(4) EL PROFESOR, de Tony Kaye.

LA ANGUSTIA DE VIVIR
Los críticos solemos abominar de los films almibarados y valorar positivamente aquellos que conjugan con talento el drama y la comedia, pero a veces quedamos descolocados, incluso nos sentimos incómodos, ante relatos como El profesor con su aspecto de constituir una síntesis selectiva de los aspectos más dolorosos y tristes de la existencia. Su negrura es tal que a veces piensas que constituye un repertorio de motivos para el suicidio. Así pues, se trata de un film duro y sin concesiones, a pesar del desenlace abierto a la esperanza, lo cual no debería extrañarnos viniendo de Tony Kaye, un cineasta lleno de ruido y de furia como ya pudimos comprobar en American History X (1998), una impactante crónica sobre el racismo.
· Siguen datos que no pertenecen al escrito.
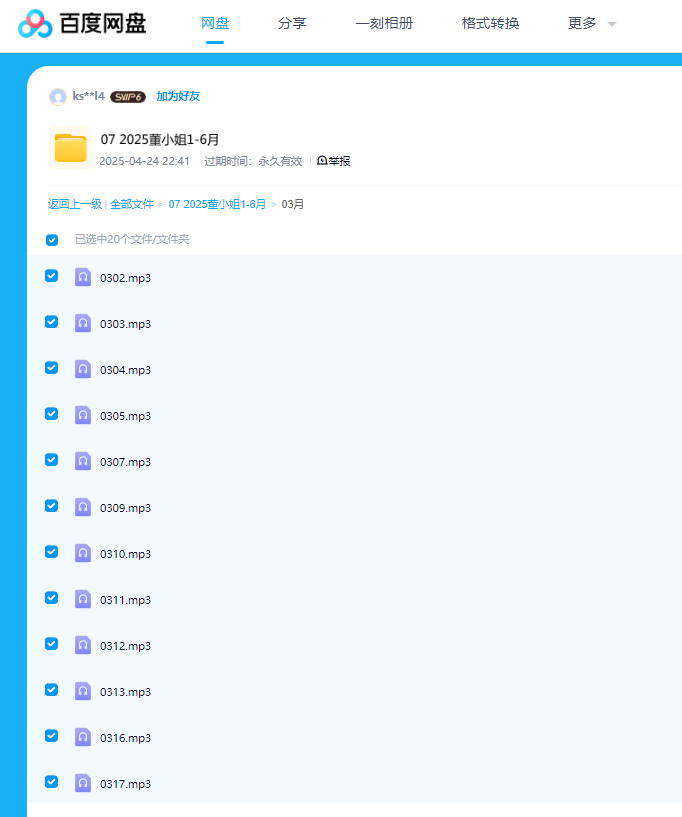Click the audio icon for 0302.mp3

[x=83, y=277]
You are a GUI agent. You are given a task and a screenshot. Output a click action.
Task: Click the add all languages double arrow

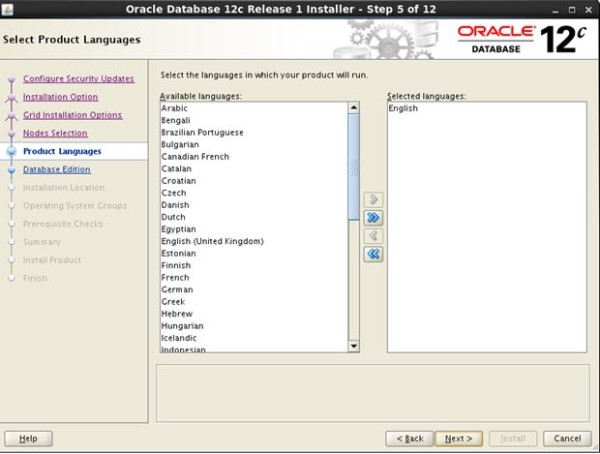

Buena parte del acierto corresponde a Adrien Brody, cuya excelente interpretación como protagonista ayuda a comprender y a profundizar en su personaje, un profesor de literatura que asume un trabajo temporal en un instituto de Queens (Nueva York) con gestores, docentes y alumnos especialmente desmotivados, arbitrarios o violentos. Hay un montón de películas distintas sobre el tema de la educación de niños y de adolescentes, pero el antecedente más directo de El profesor seguramente sea Semilla de maldad (Richard Brooks, 1957), adaptación de una novela de Evan Hunter encabezada por Glenn Ford, un retrato realista de la escuela pública en Estados Unidos atemperado por un notorio afán educativo y por cierto optimismo social. La diferencia es que aquí el profesor, lleno de buenas intenciones didácticas, es competente en su especialidad pero no modélico como persona ya que viene traumatizado por su pasado familiar y lastrado por una incapacidad afectiva —su título original Detachment significa “desapego”— que sólo parece resolverse al final con su paternal relación con la joven prostituta redimida.
En la película hay una acusación contra los diversos estamentos de la escuela —incompetentes, fosilizados, rutinarios— pero sobre todo destaca el reconocimiento de la necesidad de una implicación emocional en cualquier actividad de la existencia humana. Son esos lazos afectivos los que nos redimen de la soledad y posiblemente del trastorno mental.
La cámara es aquí un testigo de excepción, como un microscopio que escruta con detalle y con fría objetividad personajes, sentimientos, ideas y posturas morales. Pero no se trata de un relato lineal pues su rigurosa mirada se sirve también de abundantes y breves flashbacks con imágenes de diferente textura fotográfica, especialmente sobre la infancia del protagonista, sin que la fragmentación temporal difumine un discurso que precisamente por ello acaba enriquecido.